Page text ::
****************

Friday, July 28, 2006

Peter W. Galbraith On The Iraq War

Peter W. Galbraith, a former U.S. ambassador, reviews four new books on the Iraq war, and begins with an anecdote of his own experience in country at the beginning of the war:

I arrived in Baghdad on April 14, 2003, as a news consultant to the ABC investigative team led by veteran correspondent Brian Ross. Before the war, Brian had broadcast a profile of Uday and one of his first stops in Baghdad was at Uday's riverside residence. In the basement of the partially looted house, Bob Baer, another ABC news consultant, made an astounding discovery, the personnel files of the Saddam Fedayeen. We were amazed that the military had not inspected or secured such an obvious location and Ross made that point in his exclusive ABC news report. ABC had no further use for the files; but they had obvious value for the US military, containing as they did the names and addresses of the main resistance to the American occupation. I had thought Ross's story would arouse some interest from the Pentagon but there was no reaction. I then called Paul Wolfowitz's office to see if I could discreetly hand them over to the military. (I was still a professor at the National War College -- and therefore an employee of the Defense Department -- and wanted to help.) Although we were staying in the Ishtar Sheraton, a hotel guarded by US troops, the deputy secretary of defense could not arrange to pick up these documents before I had to leave the city.

****************

Recorded data ::

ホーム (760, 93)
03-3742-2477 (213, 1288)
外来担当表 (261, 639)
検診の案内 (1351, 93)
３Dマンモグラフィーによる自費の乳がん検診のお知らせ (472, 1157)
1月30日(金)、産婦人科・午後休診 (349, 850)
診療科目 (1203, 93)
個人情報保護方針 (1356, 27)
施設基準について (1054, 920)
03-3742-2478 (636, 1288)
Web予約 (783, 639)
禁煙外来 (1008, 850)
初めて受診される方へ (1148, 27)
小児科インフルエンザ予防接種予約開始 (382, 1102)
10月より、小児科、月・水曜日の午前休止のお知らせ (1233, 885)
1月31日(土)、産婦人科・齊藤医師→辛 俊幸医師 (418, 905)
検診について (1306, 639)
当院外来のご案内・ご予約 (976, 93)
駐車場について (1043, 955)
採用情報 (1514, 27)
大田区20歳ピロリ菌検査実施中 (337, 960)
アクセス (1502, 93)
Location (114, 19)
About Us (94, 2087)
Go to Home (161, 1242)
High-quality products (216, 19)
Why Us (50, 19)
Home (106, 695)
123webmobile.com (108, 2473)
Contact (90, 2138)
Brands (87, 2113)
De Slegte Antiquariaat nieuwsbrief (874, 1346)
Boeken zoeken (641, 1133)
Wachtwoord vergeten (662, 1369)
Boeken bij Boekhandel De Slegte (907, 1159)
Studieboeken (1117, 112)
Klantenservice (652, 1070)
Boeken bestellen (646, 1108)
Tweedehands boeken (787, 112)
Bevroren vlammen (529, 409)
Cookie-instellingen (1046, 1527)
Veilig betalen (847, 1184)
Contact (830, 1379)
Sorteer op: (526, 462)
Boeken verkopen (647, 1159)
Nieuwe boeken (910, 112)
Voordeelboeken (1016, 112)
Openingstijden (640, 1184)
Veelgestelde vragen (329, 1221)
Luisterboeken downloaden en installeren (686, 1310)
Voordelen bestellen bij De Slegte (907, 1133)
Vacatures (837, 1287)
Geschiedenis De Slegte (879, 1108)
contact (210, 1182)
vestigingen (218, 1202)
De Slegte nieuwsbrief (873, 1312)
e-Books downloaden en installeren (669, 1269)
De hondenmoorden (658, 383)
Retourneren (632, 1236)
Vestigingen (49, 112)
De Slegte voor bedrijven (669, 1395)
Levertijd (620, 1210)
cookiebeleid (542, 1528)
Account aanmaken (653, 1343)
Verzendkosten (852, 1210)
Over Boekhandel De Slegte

****************

Work instruction 1 ::
Using the Iraq war post, what are the answers to these?
(a) On what date did Galbraith arrive in Baghdad?
(b) Who found the personnel files of the Saddam Fedayeen?
(c) In which hotel was the ABC team staying?
Work instruction 2 ::
Could you carry the Iraq war post further, picking up after its final sentence?

Response area 1 ::
(a) April 14, 2003
(b) Bob Baer
(c) The Ishtar Sheraton

Response area 2 ::
In the three weeks that followed Baghdad's fall, I was able to go unchallenged into sites of enormous intelligence value, including the Foreign Ministry, Uday's house, and a wiretap center right across Firdos Square from the Sheraton. All three had many sensitive documents but even weeks after the takeover, the only people to take an interest in these document caches were looters, squatters (who burned wiretap transcripts for lighting), journalists, Baathists, Iraqi factions looking for dirt on political rivals, and (possibly) agents of countries hostile to the United States. Neither the Pentagon nor the CIA had a workable plan to safeguard and exploit the vast quantities of intelligence that were available for the taking in Iraq's capital. That information might have provided insight into terrorism -- the Foreign Ministry documents included names of jihadists who had come into Iraq before the war -- and the incipient insurgency.

As we now know, Donald Rumsfeld's Pentagon had no plan to secure any part of Baghdad. It allowed looters to destroy Iraq's governmental infrastructure and to steal thousands of tons of high explosives, weapons, and radioactive materials. And it had no coherent plan for Iraq's postwar governance.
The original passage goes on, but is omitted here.